Hot freight agreements are agreements between an employer and a union in which the employer agrees not to handle or work on the cargo or products of another person with whom the union has a dispute. Section 8(e) of the National Labor Relations Act prohibits unions and employers from entering into an agreement where the employer agrees to refrain from marketing another employer`s products or to cease dealing with another person. A hot-lift agreement is an agreement between an employer and a union in which the employer agrees not to handle or work on the cargo or products of another person with whom the union has a dispute. [Balicer v. International Longshoremen`s Asso., 364 F. Supp. 205, 212 (D.N.J. 1973)] Section 8(e) of the Act provides that “the conclusion of a contract or agreement is an unfair practice for any work organization and any employer, under which that employer ceases or refrains or agrees to cease or refrain from handling, using, selling, transporting or marketing products of another employer, or stop doing business with another person”, subject to two reservations that will be discussed below. The Hot Goods Agreement is a voluntary agreement between a union and a neutral employer. In this agreement, a neutral employer agrees to pacify another employer with whom a union has a dispute.
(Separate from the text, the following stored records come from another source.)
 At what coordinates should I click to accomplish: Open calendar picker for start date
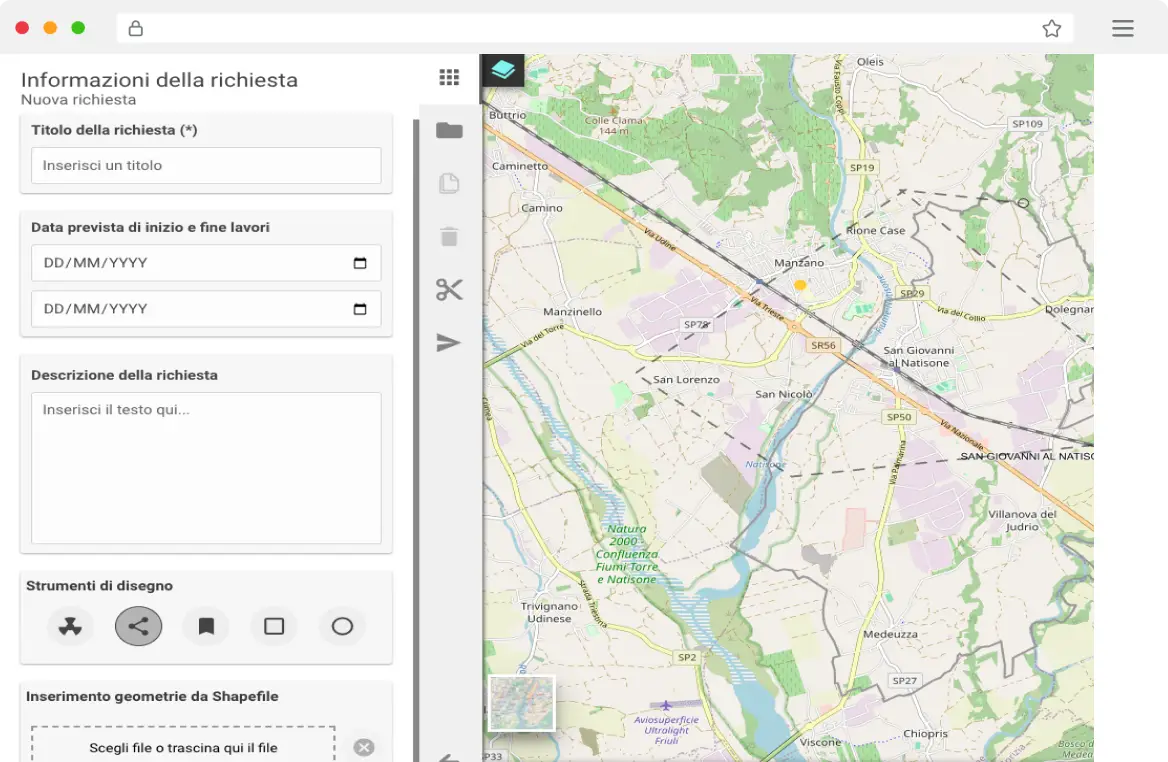[360, 263]

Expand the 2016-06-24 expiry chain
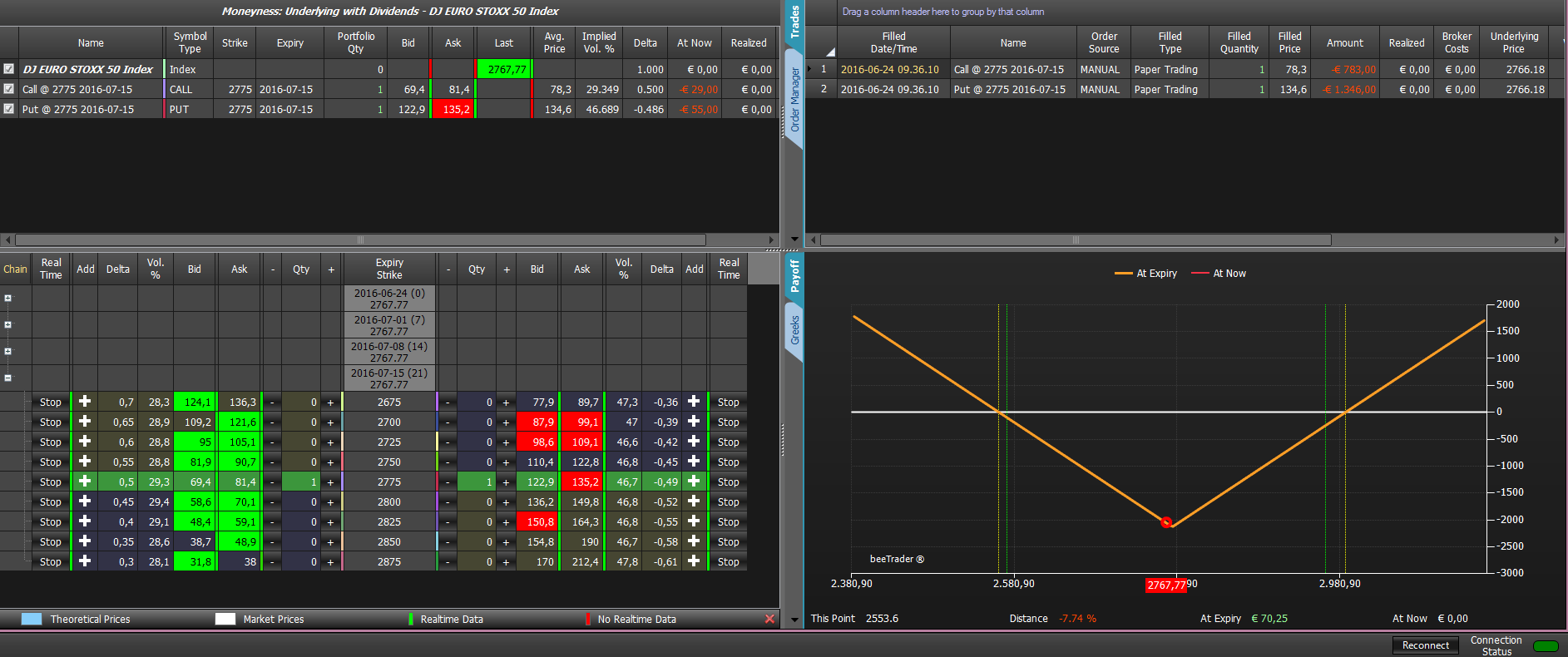[8, 298]
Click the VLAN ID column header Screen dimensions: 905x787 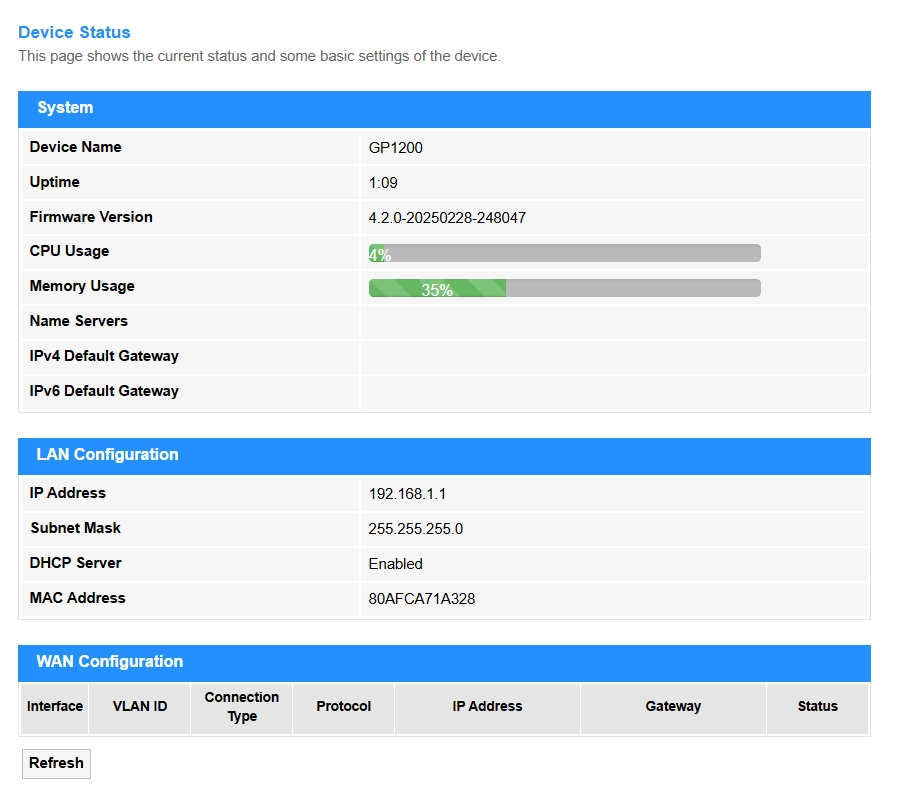coord(140,707)
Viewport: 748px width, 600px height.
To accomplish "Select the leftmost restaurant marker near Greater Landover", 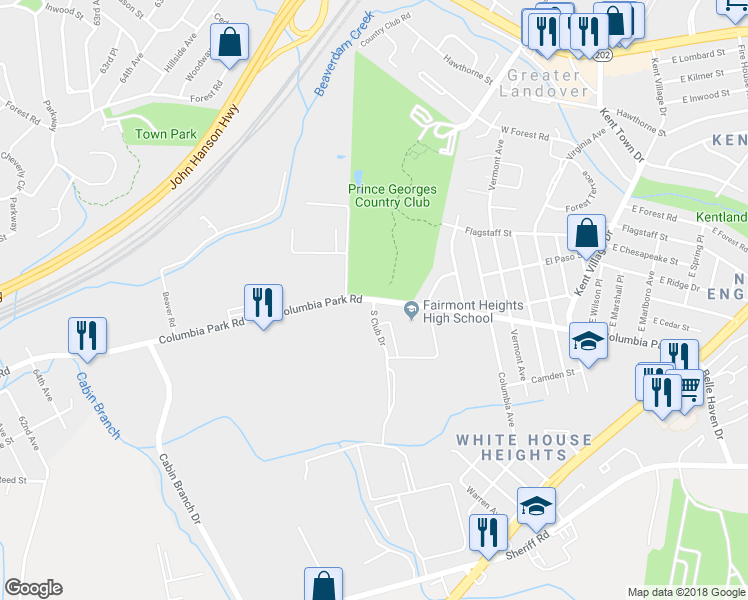I will [543, 33].
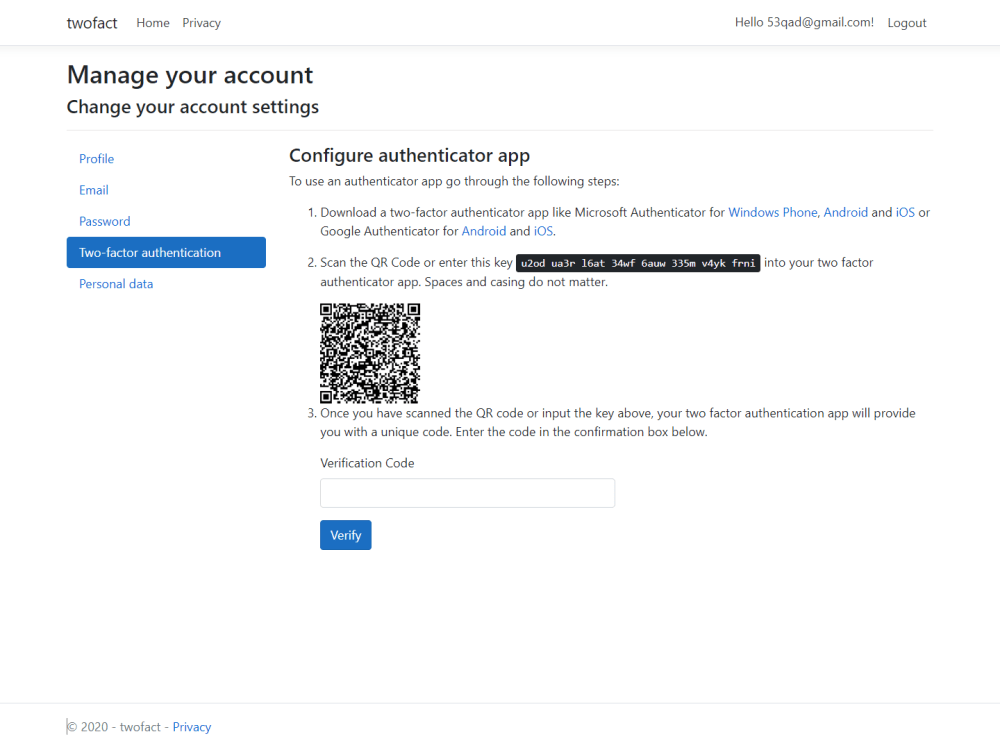The width and height of the screenshot is (1000, 750).
Task: Open the Personal data section
Action: pyautogui.click(x=116, y=283)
The neutral employer also agrees to cease or refrain from ceasing to stop an employer`s products that the union has described as unfair. However, the Hot Products Agreement was abolished by the Landrum-Griffin Act of 1959. However, the board found an illegal clause in a situation where the parties entered into an “hazardous work” agreement that provides that if employees were to deliver, recover or enter the premises of a striking employer because of the risks involved, the contract employer would offer additional benefits and protection to workers. In the construction industry, there are exceptions to the above exceptions for certain subcontracts and for agreements concluded in the clothing industry concerning employers who work on goods or on the premises of a manufacturer. For example, an employer did not violate Section 8(e) by introducing into its collective agreement a provision stating that workers may not bypass pre-assembled doors, since the purpose of this provision was to obtain work normally performed by union members. The legality of an agreement often depends on whether the union`s objective is to preserve the work of the workers of the main employer or whether the agreement is calculated in such a way as to fulfill the union`s objective elsewhere. And the difference between the two can be very thin. Below is an example of case law that defines a hot freight agreement: employers should be aware that the clause is illegal when the purpose of the suspect clause in a collective agreement is to use union members in general, unlike workers within the collective agreements unit.

. . .

This entry was posted in Uncategorized. Bookmark the permalink.